## Data extract
= = = = =
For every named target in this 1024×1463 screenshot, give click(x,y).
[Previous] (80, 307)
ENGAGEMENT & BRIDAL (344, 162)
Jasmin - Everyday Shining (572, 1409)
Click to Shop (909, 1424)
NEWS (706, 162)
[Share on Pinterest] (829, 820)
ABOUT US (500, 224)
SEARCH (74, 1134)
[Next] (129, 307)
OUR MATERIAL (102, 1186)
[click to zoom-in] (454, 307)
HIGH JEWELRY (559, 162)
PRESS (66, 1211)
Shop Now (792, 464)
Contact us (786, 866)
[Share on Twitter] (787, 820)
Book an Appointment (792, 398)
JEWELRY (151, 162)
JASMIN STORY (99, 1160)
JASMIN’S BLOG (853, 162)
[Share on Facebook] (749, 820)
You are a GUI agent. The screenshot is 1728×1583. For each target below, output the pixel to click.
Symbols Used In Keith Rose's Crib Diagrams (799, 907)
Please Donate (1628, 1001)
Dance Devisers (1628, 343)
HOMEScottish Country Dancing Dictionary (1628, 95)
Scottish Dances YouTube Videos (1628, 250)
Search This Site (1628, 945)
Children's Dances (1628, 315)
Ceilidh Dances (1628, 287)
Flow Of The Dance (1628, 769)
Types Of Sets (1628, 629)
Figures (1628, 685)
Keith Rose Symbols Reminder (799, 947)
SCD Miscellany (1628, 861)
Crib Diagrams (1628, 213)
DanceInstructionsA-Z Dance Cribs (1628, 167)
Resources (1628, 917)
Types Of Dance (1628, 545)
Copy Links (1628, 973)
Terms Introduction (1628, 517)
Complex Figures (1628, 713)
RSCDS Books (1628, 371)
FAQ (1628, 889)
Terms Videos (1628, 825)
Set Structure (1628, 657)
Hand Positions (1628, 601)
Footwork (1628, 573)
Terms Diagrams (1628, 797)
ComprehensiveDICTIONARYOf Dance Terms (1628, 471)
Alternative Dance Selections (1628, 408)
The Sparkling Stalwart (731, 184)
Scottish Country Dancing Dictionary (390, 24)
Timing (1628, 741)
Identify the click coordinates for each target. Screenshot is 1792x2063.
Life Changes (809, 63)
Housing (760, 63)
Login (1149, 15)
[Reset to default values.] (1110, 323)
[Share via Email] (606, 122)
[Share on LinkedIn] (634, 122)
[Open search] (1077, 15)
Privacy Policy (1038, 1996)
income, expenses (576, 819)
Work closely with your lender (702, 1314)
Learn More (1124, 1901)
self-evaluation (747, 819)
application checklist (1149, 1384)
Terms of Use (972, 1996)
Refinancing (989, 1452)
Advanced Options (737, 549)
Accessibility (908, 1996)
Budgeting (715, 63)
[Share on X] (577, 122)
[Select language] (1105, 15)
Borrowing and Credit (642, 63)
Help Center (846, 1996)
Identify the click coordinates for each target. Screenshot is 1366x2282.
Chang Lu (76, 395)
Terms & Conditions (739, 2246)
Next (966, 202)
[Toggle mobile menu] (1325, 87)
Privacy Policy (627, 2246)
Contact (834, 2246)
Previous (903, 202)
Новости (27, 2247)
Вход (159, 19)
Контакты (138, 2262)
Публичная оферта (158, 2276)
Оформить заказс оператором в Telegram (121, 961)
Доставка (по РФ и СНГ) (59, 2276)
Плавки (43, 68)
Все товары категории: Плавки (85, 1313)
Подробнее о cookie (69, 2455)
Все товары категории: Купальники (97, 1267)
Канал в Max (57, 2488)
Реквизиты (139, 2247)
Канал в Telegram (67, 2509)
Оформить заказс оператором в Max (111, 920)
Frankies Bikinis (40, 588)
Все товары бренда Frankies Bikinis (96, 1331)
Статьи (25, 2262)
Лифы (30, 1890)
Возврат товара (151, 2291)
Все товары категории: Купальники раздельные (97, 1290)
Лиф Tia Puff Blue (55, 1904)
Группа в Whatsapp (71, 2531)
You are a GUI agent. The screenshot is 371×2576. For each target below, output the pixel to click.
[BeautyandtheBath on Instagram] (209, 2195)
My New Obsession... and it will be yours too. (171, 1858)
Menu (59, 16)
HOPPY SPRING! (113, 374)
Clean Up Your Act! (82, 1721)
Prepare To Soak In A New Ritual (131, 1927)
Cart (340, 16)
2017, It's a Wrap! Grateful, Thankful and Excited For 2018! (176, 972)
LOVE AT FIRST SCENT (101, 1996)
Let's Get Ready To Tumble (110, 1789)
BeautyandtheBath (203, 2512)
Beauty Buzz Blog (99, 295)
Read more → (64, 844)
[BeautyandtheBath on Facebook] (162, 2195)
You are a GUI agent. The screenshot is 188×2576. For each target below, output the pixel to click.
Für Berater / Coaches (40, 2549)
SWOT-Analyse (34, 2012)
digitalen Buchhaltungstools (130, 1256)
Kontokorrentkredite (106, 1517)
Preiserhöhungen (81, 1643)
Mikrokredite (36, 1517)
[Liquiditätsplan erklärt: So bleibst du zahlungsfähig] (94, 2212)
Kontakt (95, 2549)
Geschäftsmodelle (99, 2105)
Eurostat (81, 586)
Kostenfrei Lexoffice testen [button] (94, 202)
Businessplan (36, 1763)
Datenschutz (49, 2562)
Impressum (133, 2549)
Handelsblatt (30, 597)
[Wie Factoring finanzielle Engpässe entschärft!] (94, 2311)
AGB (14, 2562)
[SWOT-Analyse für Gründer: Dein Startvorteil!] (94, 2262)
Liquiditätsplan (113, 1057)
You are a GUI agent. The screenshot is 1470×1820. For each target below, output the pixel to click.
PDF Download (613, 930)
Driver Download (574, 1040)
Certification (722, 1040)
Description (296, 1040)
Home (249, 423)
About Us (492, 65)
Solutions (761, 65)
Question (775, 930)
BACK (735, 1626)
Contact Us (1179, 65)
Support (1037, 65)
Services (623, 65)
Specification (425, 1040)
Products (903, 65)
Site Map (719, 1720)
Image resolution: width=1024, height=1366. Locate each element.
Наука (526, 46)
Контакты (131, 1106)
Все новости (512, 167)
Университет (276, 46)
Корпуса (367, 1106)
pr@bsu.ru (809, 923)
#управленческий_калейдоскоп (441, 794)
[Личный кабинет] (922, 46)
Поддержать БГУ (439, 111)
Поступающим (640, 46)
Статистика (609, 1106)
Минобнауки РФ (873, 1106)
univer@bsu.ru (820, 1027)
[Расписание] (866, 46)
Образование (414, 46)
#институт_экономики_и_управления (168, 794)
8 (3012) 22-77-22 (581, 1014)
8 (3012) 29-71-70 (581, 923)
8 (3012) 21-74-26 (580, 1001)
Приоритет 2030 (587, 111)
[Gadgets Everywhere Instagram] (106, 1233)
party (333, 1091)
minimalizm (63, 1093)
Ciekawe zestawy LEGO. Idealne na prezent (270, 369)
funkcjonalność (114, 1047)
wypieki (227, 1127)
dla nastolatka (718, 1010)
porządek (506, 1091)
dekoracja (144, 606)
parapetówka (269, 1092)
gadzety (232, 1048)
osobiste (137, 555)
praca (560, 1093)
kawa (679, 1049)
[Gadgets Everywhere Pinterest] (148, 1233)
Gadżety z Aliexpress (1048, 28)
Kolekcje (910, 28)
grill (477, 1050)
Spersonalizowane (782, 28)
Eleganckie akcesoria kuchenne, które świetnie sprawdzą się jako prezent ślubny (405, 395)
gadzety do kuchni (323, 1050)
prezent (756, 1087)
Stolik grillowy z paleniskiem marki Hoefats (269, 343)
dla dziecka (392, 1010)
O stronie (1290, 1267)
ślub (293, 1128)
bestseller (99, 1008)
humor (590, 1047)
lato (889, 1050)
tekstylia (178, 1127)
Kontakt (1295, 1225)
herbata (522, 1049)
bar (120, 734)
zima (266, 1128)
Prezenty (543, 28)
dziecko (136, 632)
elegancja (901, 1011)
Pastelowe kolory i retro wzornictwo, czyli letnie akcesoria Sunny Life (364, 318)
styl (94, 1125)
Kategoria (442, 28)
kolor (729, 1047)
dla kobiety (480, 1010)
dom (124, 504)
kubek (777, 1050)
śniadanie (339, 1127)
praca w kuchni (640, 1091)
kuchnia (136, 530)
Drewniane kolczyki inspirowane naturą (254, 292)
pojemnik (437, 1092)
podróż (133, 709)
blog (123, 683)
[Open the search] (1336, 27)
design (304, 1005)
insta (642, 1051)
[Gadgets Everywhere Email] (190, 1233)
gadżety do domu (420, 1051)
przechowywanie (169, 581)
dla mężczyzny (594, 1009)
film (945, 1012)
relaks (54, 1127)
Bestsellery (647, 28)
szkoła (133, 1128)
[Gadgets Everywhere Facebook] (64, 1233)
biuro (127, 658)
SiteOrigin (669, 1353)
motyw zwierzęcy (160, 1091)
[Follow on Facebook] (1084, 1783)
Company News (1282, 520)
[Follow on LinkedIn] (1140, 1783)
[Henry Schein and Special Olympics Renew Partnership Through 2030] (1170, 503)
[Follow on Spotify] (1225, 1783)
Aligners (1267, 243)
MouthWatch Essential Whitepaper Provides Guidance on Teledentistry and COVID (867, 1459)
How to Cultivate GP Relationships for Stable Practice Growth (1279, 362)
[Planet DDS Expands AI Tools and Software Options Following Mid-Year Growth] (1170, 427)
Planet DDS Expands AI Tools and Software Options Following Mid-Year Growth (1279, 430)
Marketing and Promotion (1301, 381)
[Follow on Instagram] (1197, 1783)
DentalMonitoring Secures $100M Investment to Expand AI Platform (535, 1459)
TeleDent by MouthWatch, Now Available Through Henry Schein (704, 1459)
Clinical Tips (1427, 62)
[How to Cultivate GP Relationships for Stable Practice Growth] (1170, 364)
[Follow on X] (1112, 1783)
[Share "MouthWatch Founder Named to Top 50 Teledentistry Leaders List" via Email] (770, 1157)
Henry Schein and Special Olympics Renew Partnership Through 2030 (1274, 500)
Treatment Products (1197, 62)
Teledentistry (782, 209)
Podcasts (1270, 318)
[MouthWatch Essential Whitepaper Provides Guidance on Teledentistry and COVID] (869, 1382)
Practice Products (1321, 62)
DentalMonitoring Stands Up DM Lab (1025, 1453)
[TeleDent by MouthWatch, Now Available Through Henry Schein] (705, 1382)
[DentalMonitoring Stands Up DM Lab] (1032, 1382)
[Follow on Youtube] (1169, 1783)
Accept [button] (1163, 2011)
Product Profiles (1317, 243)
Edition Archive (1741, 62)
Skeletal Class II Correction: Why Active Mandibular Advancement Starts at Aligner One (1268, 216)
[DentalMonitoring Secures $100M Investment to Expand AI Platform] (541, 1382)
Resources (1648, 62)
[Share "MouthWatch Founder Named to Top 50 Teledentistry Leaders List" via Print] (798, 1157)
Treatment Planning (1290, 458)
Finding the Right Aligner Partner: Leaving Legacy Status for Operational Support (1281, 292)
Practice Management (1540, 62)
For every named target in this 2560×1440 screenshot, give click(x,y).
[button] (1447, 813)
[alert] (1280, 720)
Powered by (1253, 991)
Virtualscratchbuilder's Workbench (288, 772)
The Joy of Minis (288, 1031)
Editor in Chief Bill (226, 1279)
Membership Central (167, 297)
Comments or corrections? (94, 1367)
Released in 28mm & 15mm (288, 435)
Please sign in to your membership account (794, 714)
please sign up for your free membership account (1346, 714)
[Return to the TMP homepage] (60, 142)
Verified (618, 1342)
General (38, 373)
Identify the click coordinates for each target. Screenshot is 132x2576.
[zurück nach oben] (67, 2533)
= = = = =
Filter the listing above for the string "Оформить" and copy every matching line.

Оформить заказс оператором в Telegram (121, 961)
Оформить заказс оператором в Max (111, 920)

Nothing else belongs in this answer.